UL President Professor Kerstin Mey Picture: Sean Curtin/True Media
Monday, 5 October 2020

More than €16m is to be allocated to University of Limerick under the Human Capital Initiative, it was announced this Monday.

Minister for Further and Higher Education, Research, Innovation and Science Simon Harris TD has today announced details of 22 projects to be funded under the latest round of the Human Capital Initiative (HCI) programme.

The projects include the use of virtual laboratories in higher education, a new hub to upskill the building sector on green construction, and the establishment of Creative Futures Academy to support digital and screen culture, cinema, literature and broadcasting, art, design, and fashion.

Innovative methods of teaching and delivery will be promoted on these projects, so that learners will benefit from improved quality and more engaging ways of learning on enterprise-focused courses, providing lifelong learning and upskilling opportunities for all.

Human Capital Initiative Pillar 3, Innovation and Agility is the final pillar to be announced and commands a total budget of €197 million over the 5-year period, 2020 to 2024.

The UL project – UL@ WORK – will receive €16,297,375 in total and is a new initiative developed to deliver on the enterprise priority set out in UL’s strategic plan – UL@50.

UL President Professor Kerstin Mey said the project would “build a flexible, technology-enhanced learning platform that responds to digitisation and the future world of work.

“It will develop digital, industry 4.0, talent through flexible, innovative and technology-enabled, experiential learning; bringing enterprise expertise into education, and education into the workplace to form a co-designed future learning environment,” she explained.

UL@ Work proposes four unique elements:

  • A library of reusable and extendible online learning blocks to rapidly build industry relevant programmes
  • Two unique, challenge based, accelerated, engineering degrees
  • Deep Enterprise/Education collaboration (including Professors of Practice)
  • Flexible provision of skills, via five new masters programmes, two top up degrees and ten professional postgraduate diplomas, in emerging technologies to lifelong learners

“UL@ Work will deliver undergraduate and postgraduate programmes for campus and work-based learners.

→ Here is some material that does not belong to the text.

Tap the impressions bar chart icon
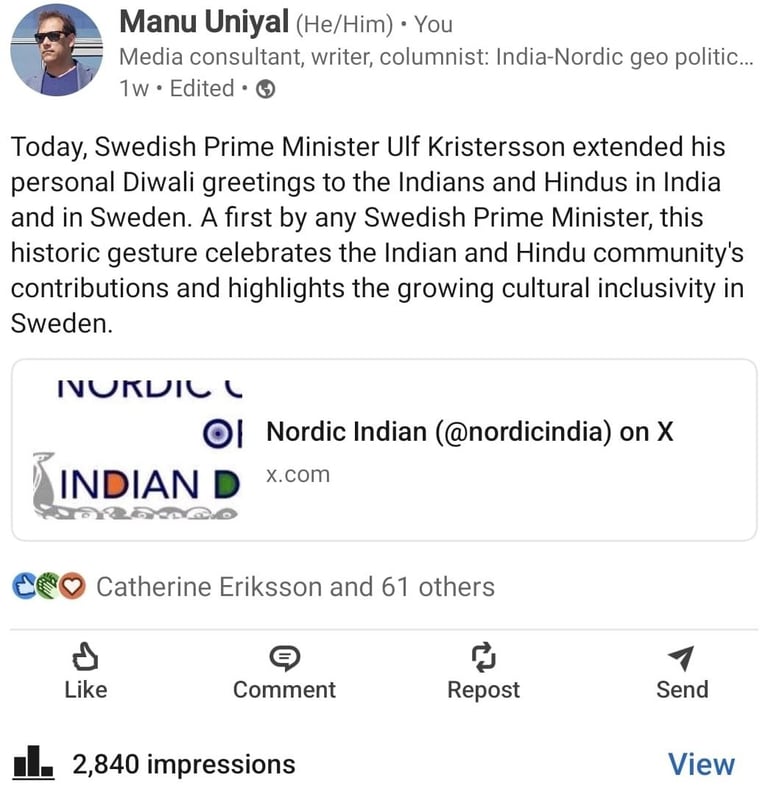Viewport: 768px width, 805px height. pos(33,764)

It will sustain, formalise and further develop UL’s institutional capability to deliver emerging technical and transversal skills in partnership with enterprise,” outlined Professor Mey.

“Specifically, UL@ Work will support the development of 19 new programmes and provide 2,325 new student places in areas of identified skills need for enterprise,” she added.

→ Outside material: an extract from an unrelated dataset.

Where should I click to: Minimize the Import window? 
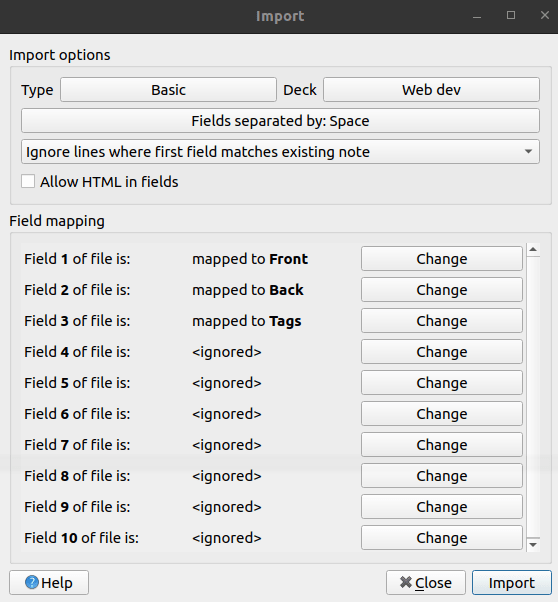tap(477, 16)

Minister Harris said: “I am delighted to be able to announce the broad range of projects that will be funded under the HCI Pillar 3. These projects will develop and change teaching and learning. This global pandemic has reinforced the need for us all to be agile and diverse.

“Crucially though it requires us to develop new skills and equip the next generation with the critical importance to the economy and the workplace of the future,” he added.

Higher Education Authority CEO, Dr Alan Wall, congratulated all of the higher education institutions receiving funding under the HCI scheme.

“It is great to see the culmination of this process as it represents hundreds of hours of work by the Higher Education Authority working with the higher education institutions and our international panel,” he explained.